WORK TO COMPLETE: Can you give the material below again with "interface agent" substituted for every "GUI agent" and nothing else changed?

Part of a data file:
......

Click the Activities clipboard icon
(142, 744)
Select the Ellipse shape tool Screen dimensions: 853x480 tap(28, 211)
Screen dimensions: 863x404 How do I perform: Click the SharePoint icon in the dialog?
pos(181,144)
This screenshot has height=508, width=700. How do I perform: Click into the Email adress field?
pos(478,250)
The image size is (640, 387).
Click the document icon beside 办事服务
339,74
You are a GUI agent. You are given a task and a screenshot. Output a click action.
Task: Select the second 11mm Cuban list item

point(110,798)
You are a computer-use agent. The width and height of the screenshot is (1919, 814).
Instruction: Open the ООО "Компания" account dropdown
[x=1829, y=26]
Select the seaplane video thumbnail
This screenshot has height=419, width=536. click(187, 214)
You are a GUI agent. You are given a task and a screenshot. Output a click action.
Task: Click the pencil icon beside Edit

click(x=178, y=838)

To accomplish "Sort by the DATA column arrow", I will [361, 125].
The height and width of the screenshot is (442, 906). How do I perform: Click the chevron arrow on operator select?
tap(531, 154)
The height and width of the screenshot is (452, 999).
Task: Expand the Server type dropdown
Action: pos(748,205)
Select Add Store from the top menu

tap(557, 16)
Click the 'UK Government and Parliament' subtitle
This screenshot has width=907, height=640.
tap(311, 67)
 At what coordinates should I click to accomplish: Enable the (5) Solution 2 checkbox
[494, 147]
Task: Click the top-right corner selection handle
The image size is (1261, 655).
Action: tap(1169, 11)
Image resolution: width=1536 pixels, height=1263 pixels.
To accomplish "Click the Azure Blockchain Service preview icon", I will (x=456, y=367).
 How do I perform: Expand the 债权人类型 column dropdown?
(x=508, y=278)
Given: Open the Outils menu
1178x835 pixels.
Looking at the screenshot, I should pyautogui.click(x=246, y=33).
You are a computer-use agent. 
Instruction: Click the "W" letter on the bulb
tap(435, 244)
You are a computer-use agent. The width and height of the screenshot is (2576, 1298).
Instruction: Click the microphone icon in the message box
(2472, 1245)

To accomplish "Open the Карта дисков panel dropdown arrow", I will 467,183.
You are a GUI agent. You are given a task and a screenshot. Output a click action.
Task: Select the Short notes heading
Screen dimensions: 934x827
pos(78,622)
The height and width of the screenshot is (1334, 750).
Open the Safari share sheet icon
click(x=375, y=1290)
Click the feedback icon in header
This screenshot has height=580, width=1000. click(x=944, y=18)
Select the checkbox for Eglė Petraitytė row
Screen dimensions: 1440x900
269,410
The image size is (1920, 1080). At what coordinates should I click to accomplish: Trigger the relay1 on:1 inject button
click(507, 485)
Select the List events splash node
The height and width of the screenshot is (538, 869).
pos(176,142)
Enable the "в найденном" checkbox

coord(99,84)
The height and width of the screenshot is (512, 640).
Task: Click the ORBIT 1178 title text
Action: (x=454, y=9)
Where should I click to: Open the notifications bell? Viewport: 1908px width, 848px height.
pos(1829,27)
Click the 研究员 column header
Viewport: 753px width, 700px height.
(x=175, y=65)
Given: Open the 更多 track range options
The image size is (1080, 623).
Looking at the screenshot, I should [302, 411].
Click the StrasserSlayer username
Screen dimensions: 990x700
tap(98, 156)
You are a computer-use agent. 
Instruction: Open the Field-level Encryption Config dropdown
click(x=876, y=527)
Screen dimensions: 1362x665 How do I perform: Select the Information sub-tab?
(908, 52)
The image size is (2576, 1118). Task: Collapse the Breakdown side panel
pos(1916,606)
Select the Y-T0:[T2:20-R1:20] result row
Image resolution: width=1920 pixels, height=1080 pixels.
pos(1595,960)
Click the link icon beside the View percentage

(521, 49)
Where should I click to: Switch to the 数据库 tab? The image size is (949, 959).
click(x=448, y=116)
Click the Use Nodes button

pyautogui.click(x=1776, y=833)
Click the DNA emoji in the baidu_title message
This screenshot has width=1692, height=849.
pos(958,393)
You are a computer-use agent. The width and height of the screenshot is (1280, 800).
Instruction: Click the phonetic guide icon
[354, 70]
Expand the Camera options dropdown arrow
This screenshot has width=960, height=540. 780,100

......

REPLY TO THE TASK:
Click the Activities clipboard icon
(142, 744)
Select the Ellipse shape tool Screen dimensions: 853x480 tap(28, 211)
Screen dimensions: 863x404 How do I perform: Click the SharePoint icon in the dialog?
pos(181,144)
This screenshot has height=508, width=700. How do I perform: Click into the Email adress field?
pos(478,250)
The image size is (640, 387).
Click the document icon beside 办事服务
339,74
You are a interface agent. You are given a task and a screenshot. Output a click action.
Task: Select the second 11mm Cuban list item

point(110,798)
You are a computer-use agent. The width and height of the screenshot is (1919, 814).
Instruction: Open the ООО "Компания" account dropdown
[x=1829, y=26]
Select the seaplane video thumbnail
This screenshot has height=419, width=536. click(187, 214)
You are a interface agent. You are given a task and a screenshot. Output a click action.
Task: Click the pencil icon beside Edit

click(x=178, y=838)

To accomplish "Sort by the DATA column arrow", I will [361, 125].
The height and width of the screenshot is (442, 906). How do I perform: Click the chevron arrow on operator select?
tap(531, 154)
The height and width of the screenshot is (452, 999).
Task: Expand the Server type dropdown
Action: pos(748,205)
Select Add Store from the top menu

tap(557, 16)
Click the 'UK Government and Parliament' subtitle
This screenshot has width=907, height=640.
tap(311, 67)
 At what coordinates should I click to accomplish: Enable the (5) Solution 2 checkbox
[494, 147]
Task: Click the top-right corner selection handle
The image size is (1261, 655).
Action: tap(1169, 11)
Image resolution: width=1536 pixels, height=1263 pixels.
To accomplish "Click the Azure Blockchain Service preview icon", I will (x=456, y=367).
 How do I perform: Expand the 债权人类型 column dropdown?
(x=508, y=278)
Given: Open the Outils menu
1178x835 pixels.
Looking at the screenshot, I should pyautogui.click(x=246, y=33).
You are a computer-use agent. 
Instruction: Click the "W" letter on the bulb
tap(435, 244)
You are a computer-use agent. The width and height of the screenshot is (2576, 1298).
Instruction: Click the microphone icon in the message box
(2472, 1245)

To accomplish "Open the Карта дисков panel dropdown arrow", I will 467,183.
You are a interface agent. You are given a task and a screenshot. Output a click action.
Task: Select the Short notes heading
Screen dimensions: 934x827
pos(78,622)
The height and width of the screenshot is (1334, 750).
Open the Safari share sheet icon
click(x=375, y=1290)
Click the feedback icon in header
This screenshot has height=580, width=1000. click(x=944, y=18)
Select the checkbox for Eglė Petraitytė row
Screen dimensions: 1440x900
269,410
The image size is (1920, 1080). At what coordinates should I click to accomplish: Trigger the relay1 on:1 inject button
click(507, 485)
Select the List events splash node
The height and width of the screenshot is (538, 869).
pos(176,142)
Enable the "в найденном" checkbox

coord(99,84)
The height and width of the screenshot is (512, 640).
Task: Click the ORBIT 1178 title text
Action: (x=454, y=9)
Where should I click to: Open the notifications bell? Viewport: 1908px width, 848px height.
pos(1829,27)
Click the 研究员 column header
Viewport: 753px width, 700px height.
(x=175, y=65)
Given: Open the 更多 track range options
The image size is (1080, 623).
Looking at the screenshot, I should [302, 411].
Click the StrasserSlayer username
Screen dimensions: 990x700
tap(98, 156)
You are a computer-use agent. 
Instruction: Open the Field-level Encryption Config dropdown
click(x=876, y=527)
Screen dimensions: 1362x665 How do I perform: Select the Information sub-tab?
(908, 52)
The image size is (2576, 1118). Task: Collapse the Breakdown side panel
pos(1916,606)
Select the Y-T0:[T2:20-R1:20] result row
Image resolution: width=1920 pixels, height=1080 pixels.
pos(1595,960)
Click the link icon beside the View percentage

(521, 49)
Where should I click to: Switch to the 数据库 tab? The image size is (949, 959).
click(x=448, y=116)
Click the Use Nodes button

pyautogui.click(x=1776, y=833)
Click the DNA emoji in the baidu_title message
This screenshot has width=1692, height=849.
pos(958,393)
You are a computer-use agent. The width and height of the screenshot is (1280, 800).
Instruction: Click the phonetic guide icon
[354, 70]
Expand the Camera options dropdown arrow
This screenshot has width=960, height=540. 780,100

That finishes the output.